WHAT IS EXPECTED: Copy the entries below verbatim, from the line containing "Image resolution: width=1280" through the line containing "click(130, 300)", including both of those lines.

Collected data entries
---*---

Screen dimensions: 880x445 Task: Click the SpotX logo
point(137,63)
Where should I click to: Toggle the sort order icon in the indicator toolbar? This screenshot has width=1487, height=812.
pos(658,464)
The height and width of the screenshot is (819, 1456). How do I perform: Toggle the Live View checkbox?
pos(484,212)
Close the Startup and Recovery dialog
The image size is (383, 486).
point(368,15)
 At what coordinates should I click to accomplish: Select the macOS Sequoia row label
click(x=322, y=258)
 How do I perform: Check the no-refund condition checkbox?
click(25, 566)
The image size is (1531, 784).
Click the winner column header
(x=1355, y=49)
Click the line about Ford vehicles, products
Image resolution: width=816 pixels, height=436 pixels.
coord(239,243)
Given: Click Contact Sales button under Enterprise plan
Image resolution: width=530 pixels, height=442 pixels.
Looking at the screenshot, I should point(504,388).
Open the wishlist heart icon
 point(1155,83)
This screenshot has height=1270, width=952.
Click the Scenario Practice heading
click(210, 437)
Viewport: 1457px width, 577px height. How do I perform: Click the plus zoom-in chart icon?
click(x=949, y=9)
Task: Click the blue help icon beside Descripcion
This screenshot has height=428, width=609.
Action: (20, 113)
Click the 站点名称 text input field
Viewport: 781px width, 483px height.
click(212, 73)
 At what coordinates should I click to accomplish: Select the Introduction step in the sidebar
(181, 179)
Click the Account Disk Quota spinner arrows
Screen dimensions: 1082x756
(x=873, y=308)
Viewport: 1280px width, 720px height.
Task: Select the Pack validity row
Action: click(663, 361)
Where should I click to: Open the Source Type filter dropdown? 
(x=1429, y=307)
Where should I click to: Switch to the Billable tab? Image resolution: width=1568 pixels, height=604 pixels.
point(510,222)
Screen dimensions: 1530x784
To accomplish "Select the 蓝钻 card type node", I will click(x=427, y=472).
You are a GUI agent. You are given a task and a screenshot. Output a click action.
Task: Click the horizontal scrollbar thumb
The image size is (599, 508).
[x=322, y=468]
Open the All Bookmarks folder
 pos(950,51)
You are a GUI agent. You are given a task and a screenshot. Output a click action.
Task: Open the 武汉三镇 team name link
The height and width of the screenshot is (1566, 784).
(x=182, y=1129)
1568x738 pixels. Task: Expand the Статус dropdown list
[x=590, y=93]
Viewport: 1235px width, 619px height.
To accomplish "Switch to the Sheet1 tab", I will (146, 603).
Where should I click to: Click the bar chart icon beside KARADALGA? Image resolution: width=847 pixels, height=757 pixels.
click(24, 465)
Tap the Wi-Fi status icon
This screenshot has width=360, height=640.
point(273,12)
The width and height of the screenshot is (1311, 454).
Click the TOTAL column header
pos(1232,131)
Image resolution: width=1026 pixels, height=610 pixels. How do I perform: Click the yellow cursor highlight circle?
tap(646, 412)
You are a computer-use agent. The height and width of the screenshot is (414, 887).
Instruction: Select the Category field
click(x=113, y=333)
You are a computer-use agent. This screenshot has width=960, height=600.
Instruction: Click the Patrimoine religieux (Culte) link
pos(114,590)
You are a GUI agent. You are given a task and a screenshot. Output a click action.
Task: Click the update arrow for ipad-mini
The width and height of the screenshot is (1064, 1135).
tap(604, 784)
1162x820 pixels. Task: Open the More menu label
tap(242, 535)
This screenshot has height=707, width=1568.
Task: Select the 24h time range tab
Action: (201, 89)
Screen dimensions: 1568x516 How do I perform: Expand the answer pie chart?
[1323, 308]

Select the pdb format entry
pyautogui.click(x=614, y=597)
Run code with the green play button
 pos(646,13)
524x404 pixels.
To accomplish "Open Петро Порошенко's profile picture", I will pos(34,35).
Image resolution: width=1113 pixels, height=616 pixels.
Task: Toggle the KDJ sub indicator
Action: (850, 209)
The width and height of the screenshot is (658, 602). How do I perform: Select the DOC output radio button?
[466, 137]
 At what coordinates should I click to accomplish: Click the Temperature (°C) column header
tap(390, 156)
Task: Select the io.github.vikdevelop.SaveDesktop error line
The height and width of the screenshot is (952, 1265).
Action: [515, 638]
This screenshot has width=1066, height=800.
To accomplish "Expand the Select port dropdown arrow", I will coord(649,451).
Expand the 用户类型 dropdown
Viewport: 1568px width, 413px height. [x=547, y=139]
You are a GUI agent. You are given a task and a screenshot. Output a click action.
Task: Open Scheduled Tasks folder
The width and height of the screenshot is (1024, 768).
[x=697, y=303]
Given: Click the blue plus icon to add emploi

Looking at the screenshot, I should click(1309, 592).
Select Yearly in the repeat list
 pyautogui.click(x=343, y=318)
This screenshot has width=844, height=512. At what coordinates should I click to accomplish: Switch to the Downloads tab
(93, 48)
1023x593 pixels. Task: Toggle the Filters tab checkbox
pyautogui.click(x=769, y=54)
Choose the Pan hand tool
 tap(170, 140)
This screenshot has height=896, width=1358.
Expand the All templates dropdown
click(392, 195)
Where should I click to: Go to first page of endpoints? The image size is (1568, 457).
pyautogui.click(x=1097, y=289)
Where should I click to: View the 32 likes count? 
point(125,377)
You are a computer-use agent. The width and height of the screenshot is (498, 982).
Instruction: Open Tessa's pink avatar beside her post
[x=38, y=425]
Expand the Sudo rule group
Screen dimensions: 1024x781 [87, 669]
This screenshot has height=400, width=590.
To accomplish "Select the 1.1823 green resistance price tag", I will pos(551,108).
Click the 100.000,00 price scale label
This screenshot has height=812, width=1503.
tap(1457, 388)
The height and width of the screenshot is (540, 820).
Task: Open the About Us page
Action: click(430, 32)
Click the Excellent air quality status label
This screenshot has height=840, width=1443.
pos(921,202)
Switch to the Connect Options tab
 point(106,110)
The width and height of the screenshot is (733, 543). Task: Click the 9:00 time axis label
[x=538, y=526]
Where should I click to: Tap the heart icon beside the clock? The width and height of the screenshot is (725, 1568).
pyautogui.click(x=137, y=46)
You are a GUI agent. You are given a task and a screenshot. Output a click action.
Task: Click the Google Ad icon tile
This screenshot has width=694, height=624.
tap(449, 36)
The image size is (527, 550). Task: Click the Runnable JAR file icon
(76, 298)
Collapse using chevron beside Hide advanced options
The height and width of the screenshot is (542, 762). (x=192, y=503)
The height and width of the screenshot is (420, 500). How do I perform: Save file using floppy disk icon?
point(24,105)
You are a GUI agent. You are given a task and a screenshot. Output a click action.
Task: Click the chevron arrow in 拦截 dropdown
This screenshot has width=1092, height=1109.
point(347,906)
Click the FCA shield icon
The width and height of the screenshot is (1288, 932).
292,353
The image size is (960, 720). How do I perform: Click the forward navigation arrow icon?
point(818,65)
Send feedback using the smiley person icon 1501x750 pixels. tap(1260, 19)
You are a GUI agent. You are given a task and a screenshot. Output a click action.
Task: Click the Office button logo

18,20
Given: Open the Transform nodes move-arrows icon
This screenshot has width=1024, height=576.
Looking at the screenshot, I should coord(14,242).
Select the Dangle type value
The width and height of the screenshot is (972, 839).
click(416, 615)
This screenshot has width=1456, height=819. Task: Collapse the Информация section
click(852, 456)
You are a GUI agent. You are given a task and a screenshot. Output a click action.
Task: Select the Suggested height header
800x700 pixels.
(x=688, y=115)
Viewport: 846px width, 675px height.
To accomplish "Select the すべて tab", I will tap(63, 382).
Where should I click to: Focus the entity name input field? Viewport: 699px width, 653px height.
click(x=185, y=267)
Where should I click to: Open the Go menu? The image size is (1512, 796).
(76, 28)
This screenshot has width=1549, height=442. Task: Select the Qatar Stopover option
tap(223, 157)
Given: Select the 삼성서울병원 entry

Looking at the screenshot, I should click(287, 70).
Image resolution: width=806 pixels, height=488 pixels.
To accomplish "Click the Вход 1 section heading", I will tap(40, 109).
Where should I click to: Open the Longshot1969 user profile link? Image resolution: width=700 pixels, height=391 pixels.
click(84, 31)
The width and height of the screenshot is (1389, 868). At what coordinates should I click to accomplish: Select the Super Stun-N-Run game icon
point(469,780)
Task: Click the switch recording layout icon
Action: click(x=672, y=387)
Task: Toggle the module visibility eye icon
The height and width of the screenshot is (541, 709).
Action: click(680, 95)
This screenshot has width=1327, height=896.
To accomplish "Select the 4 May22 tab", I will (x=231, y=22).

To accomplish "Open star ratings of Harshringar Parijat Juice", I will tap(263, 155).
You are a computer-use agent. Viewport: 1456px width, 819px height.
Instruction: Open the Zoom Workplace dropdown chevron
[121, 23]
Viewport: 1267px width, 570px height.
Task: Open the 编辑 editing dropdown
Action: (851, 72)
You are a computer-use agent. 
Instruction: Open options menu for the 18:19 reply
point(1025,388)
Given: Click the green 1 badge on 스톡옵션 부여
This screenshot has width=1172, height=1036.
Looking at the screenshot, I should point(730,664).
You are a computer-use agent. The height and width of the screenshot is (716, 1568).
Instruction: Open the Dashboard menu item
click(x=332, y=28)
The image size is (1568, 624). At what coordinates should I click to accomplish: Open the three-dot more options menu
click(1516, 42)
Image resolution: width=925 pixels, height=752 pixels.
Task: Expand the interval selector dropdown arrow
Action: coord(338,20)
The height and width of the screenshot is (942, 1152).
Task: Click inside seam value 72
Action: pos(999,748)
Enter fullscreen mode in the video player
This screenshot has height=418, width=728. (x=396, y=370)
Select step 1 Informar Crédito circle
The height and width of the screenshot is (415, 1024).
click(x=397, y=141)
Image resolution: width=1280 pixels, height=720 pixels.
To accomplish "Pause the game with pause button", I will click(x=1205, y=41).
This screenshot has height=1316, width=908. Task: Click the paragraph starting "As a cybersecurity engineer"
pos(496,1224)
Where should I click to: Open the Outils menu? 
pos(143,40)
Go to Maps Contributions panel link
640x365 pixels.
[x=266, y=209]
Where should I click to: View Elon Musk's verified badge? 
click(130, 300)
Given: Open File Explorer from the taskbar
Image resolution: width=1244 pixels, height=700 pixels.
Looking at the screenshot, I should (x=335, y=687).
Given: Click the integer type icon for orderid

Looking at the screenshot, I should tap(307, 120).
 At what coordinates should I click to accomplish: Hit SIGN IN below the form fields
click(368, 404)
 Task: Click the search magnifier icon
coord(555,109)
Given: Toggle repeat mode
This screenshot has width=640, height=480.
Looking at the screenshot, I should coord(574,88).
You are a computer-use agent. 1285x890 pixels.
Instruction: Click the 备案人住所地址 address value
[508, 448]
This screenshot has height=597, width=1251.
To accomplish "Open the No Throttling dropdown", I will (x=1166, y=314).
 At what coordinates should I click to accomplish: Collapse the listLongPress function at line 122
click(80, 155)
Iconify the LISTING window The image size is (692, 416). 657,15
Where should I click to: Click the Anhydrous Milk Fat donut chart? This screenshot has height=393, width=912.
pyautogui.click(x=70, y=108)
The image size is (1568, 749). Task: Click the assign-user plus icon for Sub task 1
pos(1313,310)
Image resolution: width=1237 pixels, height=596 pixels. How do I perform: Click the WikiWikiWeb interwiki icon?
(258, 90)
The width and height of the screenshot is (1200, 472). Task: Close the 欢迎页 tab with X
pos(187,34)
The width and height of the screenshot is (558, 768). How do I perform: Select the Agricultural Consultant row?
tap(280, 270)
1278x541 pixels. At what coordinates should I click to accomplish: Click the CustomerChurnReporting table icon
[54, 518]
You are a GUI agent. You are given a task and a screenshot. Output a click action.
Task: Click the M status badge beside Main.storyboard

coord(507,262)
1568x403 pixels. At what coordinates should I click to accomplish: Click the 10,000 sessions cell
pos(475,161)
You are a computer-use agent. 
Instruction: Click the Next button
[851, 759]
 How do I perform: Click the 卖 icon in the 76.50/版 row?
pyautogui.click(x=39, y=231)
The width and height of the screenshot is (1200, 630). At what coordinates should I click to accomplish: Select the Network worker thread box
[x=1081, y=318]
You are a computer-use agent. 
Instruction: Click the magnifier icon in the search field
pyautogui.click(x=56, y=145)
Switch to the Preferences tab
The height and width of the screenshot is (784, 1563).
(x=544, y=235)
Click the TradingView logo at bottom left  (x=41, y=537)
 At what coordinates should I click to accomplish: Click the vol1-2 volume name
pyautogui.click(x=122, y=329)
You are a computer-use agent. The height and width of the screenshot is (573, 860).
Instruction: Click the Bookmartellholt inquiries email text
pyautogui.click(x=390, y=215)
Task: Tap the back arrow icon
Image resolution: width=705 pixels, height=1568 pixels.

---*---

EXERCISE RESULT:
Image resolution: width=1280 pixels, height=720 pixels.
To accomplish "Pause the game with pause button", I will click(x=1205, y=41).
This screenshot has height=1316, width=908. Task: Click the paragraph starting "As a cybersecurity engineer"
pos(496,1224)
Where should I click to: Open the Outils menu? 
pos(143,40)
Go to Maps Contributions panel link
640x365 pixels.
[x=266, y=209]
Where should I click to: View Elon Musk's verified badge? 
click(130, 300)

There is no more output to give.